How Do You Evaluate (1+i)^(1-i) and Describe the Set {1^x} for Real x?

[cummings12332]

Homework Statement

Evaluate {(1+i)^(1-i)} and describe the set{1^x} when x is a real number, distinguish between the cases when x is rational and when x is rational. for now considering the complex number.

2. The attempt at a solution
i don't know how to start with,for firest part i just write it into e^((1-i)log(1+i)) then get the number with e to the power which inculding i , and the secound part , for 1=e^(i2npi) then 1^x is e^(2inxpi) then how to consider the case for rational and irrational here？？？？？

 

[jedishrfu]

start by breaking the factor into two factors (1+i)^1 * (1+i)^(-i)

 

[cummings12332]

start by breaking the factor into two factors (1+i)^1 * (1+i)^(-i)

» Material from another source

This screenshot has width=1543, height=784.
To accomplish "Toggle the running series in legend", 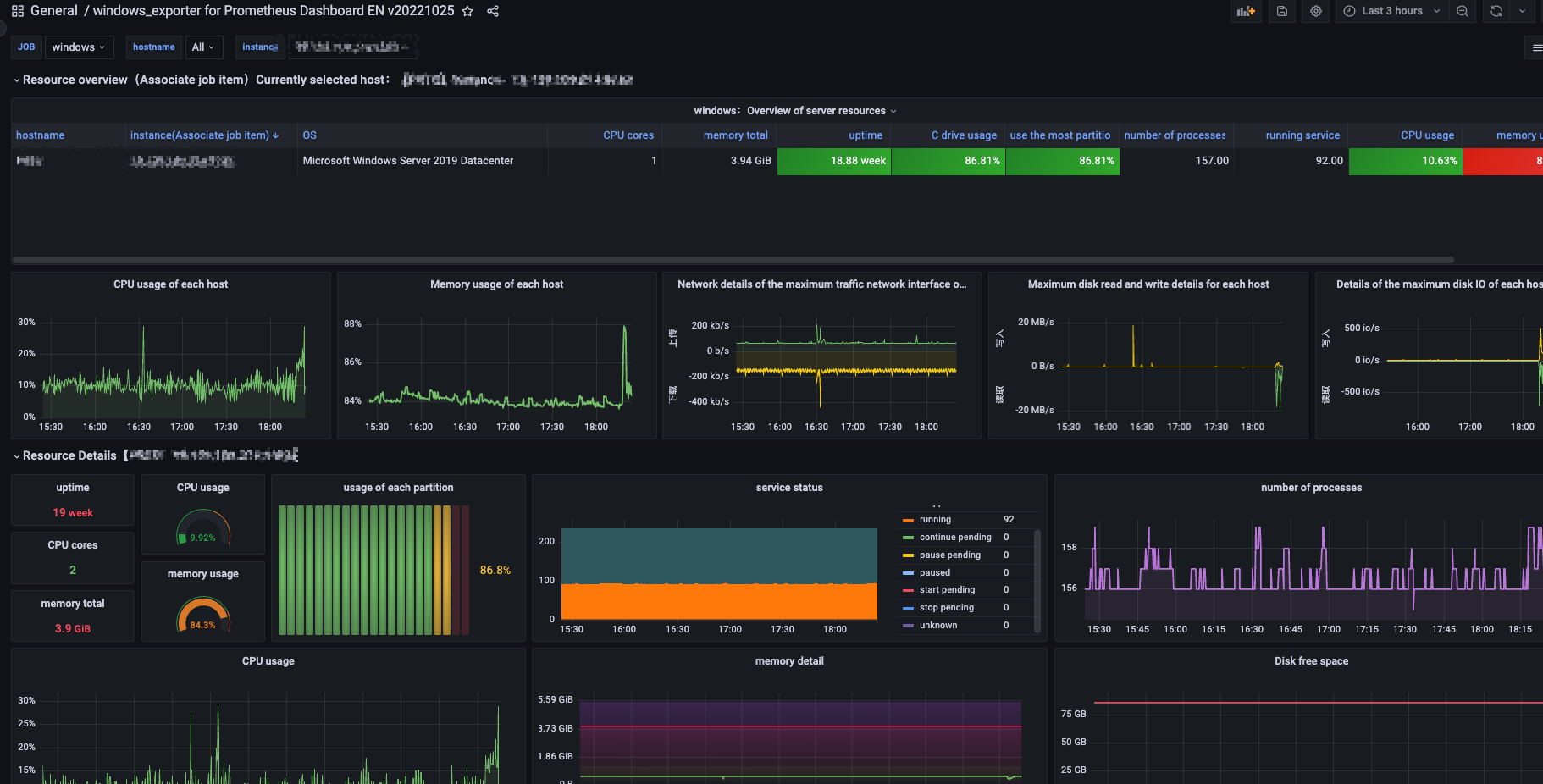I will click(935, 520).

i can do the first part now, many thanks ,but i don't understand the secound part of the question.should it be if 1=exp(2ikpi) then 1^x= exp(2ikpix) then consider the rational and irrational case on this form. but what's the differences , i have no idea

 

[haruspex]

should it be if 1=exp(2ikpi) then 1^x= exp(2ikpix) then consider the rational and irrational case on this form.

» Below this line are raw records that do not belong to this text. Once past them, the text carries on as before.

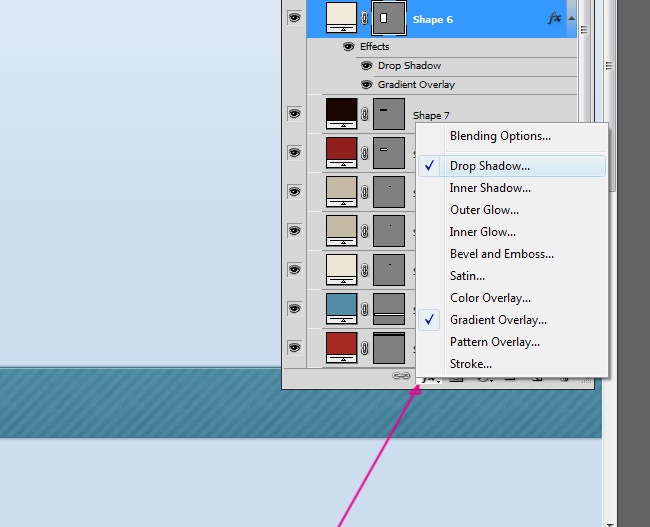Image resolution: width=650 pixels, height=527 pixels.
Task: Open Blending Options from the menu
Action: pos(500,136)
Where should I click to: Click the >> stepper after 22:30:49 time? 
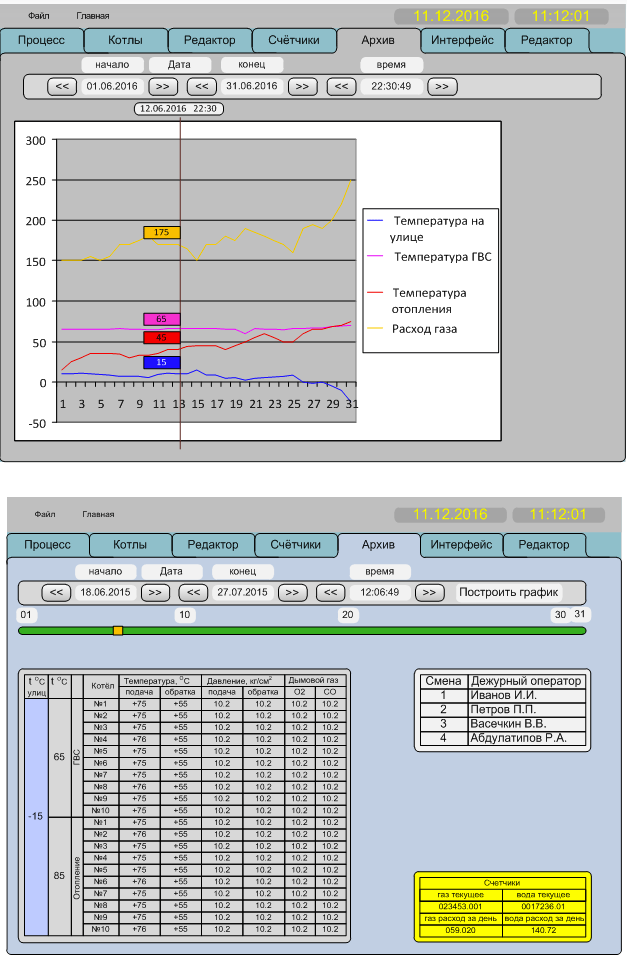(442, 86)
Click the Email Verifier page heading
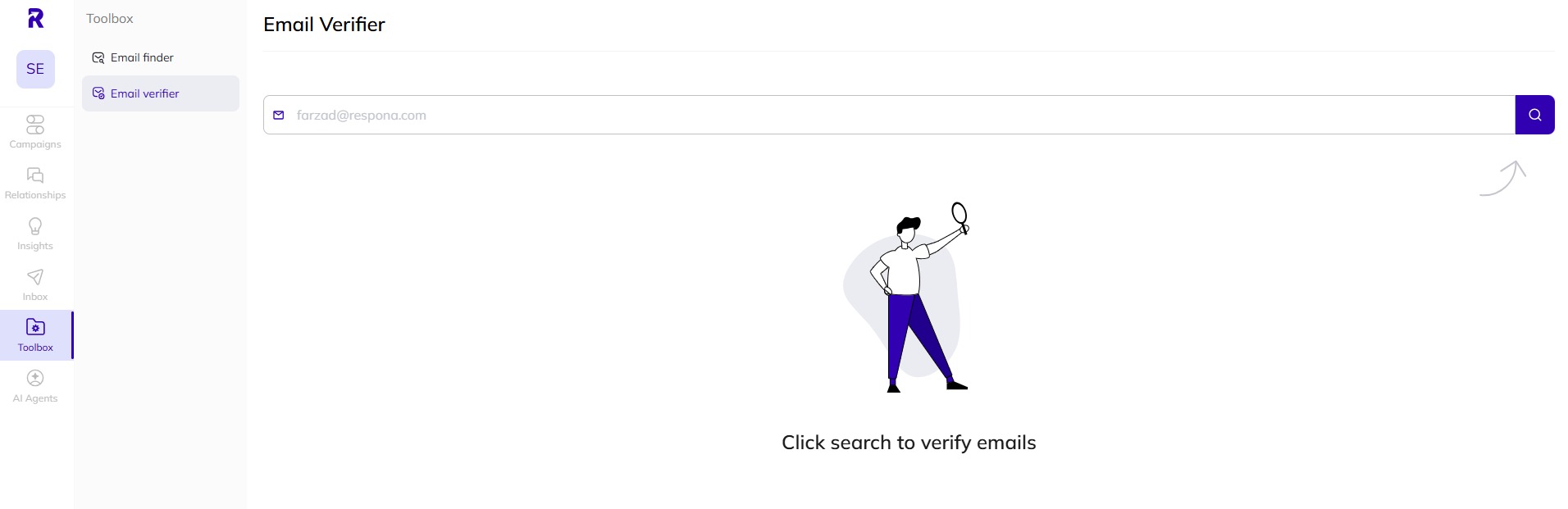This screenshot has width=1568, height=509. 323,25
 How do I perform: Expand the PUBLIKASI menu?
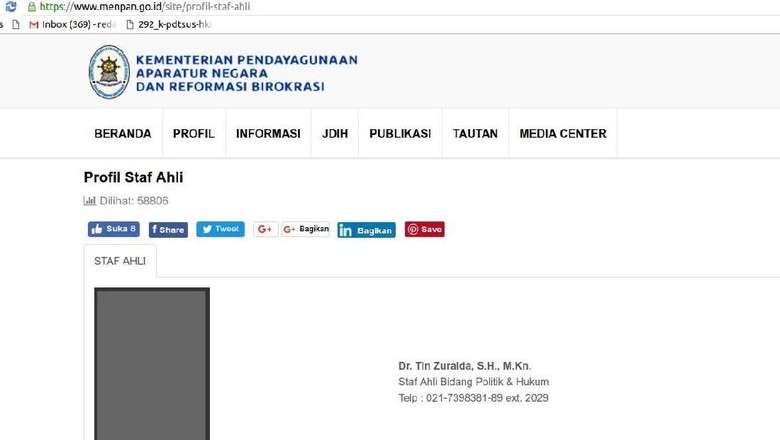[x=400, y=134]
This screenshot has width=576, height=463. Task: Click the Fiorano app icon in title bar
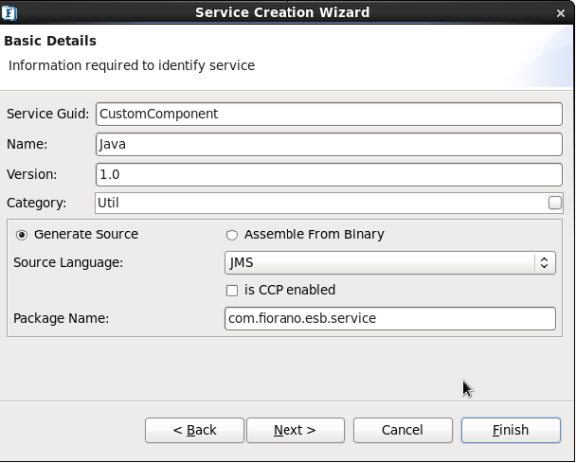coord(9,13)
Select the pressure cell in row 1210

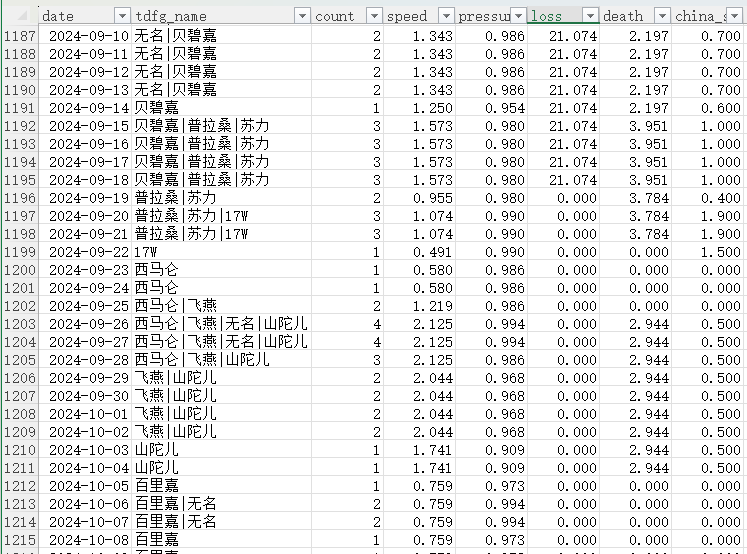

Yes. Think about whether different values for k can produce the same value.

 

[cummings12332]

Yes. Think about whether different values for k can produce the same value.

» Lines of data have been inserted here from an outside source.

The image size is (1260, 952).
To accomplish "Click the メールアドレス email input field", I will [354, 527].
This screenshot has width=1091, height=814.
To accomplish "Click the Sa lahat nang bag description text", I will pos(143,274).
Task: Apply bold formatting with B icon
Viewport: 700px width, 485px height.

if rational, then 1^(p/q) is the q complex roots of 1, if x is irrational then 1^x=exp(2ikpix) then k can be chosen infinitely many values then there are infinite points

 

[haruspex]

if rational, then 1^(p/q) is the q complex roots of 1, if x is irrational then 1^x=exp(2ikpix) then k can be chosen infinitely many values then there are infinite points

That's it.